Even when transgender people do go to their healthcare provider, the burden may be on them to ask about PrEP rather than their provider initiating the conversation, which can be another roadblock.

Watch: No HIV for Me: Protect Yourself from HIV with PrEP and PEP >>

“Some providers get very uncomfortable asking trans people about their sexual health because they don’t often know what words to use, or they make many assumptions about who people’s sexual partners are,” Radix said. “We see that a lot with transmasculine folk. People just assume that their partners are going to be cisgender women [people whose gender identity matches their sex assigned at birth]. They don’t think to ask them if they are having sex with someone who has a penis, which would put them at higher risk [of HIV].”

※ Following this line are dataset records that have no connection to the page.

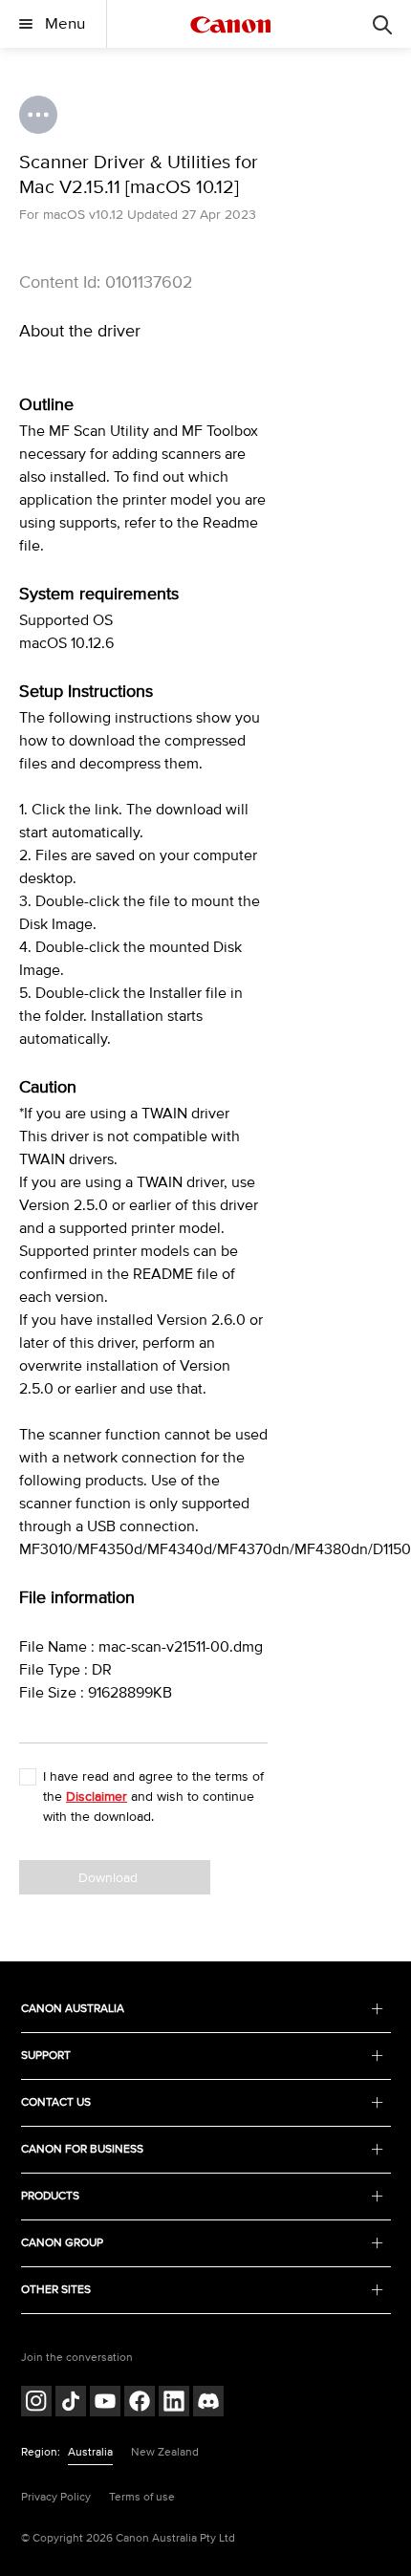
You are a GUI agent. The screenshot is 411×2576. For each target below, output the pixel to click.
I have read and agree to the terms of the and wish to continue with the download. (153, 1796)
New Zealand (165, 2452)
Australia (90, 2452)
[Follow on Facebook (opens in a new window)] (139, 2403)
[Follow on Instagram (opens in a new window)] (36, 2403)
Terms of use (142, 2497)
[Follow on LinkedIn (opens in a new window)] (174, 2403)
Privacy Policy (56, 2497)
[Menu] (382, 23)
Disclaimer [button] (96, 1796)
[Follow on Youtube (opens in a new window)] (105, 2403)
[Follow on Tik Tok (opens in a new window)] (70, 2403)
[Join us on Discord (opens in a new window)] (208, 2403)
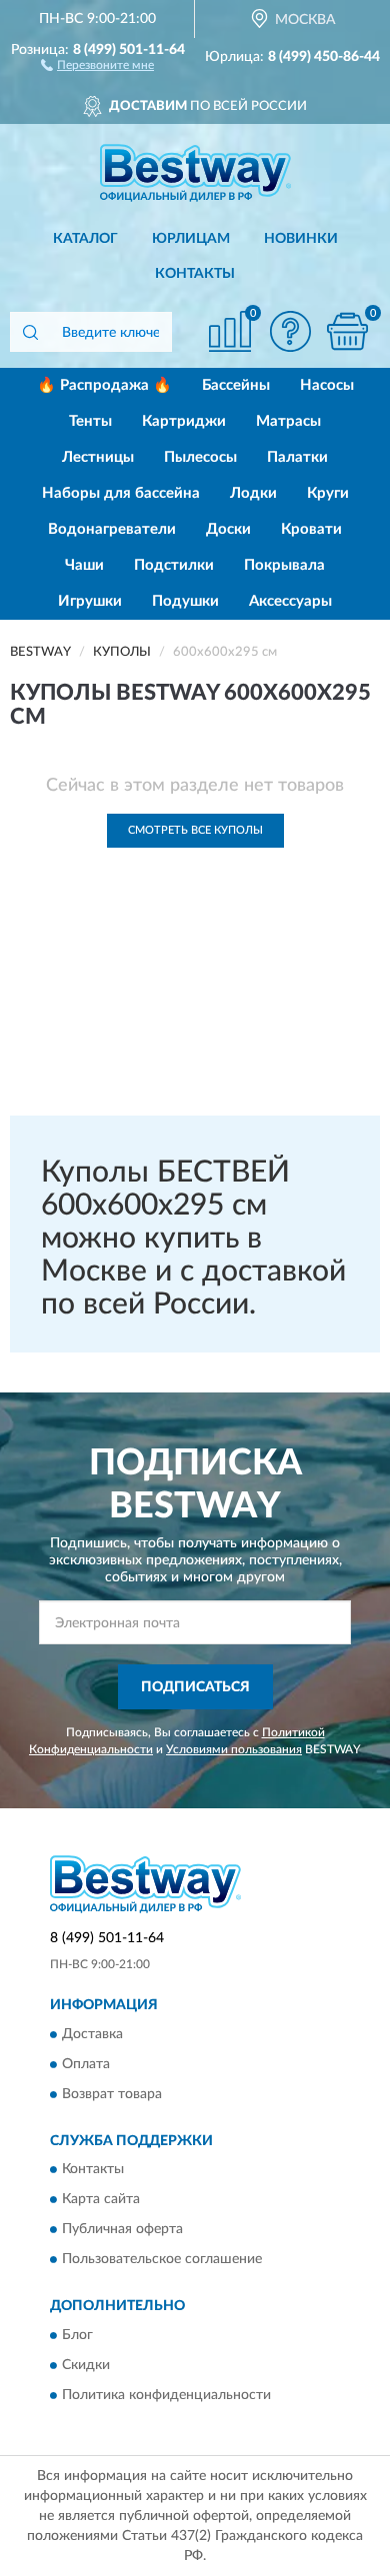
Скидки (86, 2365)
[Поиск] (30, 332)
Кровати (311, 529)
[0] (347, 331)
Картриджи (184, 421)
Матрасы (288, 421)
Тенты (90, 421)
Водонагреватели (112, 529)
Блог (77, 2335)
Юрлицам (191, 239)
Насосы (327, 385)
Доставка (92, 2034)
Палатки (297, 457)
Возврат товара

While there have been a wealth of studies looking overall at the LGBTQ community and HIV, they often present an incomplete picture because of missing data or misconceptions about gender, sex and identity.

At their clinic, for example, Radix says they found an HIV prevalence of 2.8% among transmasculine people. But when they looked specifically at transgender men who have sex with cisgender men, the HIV infection rate jumped to 11%.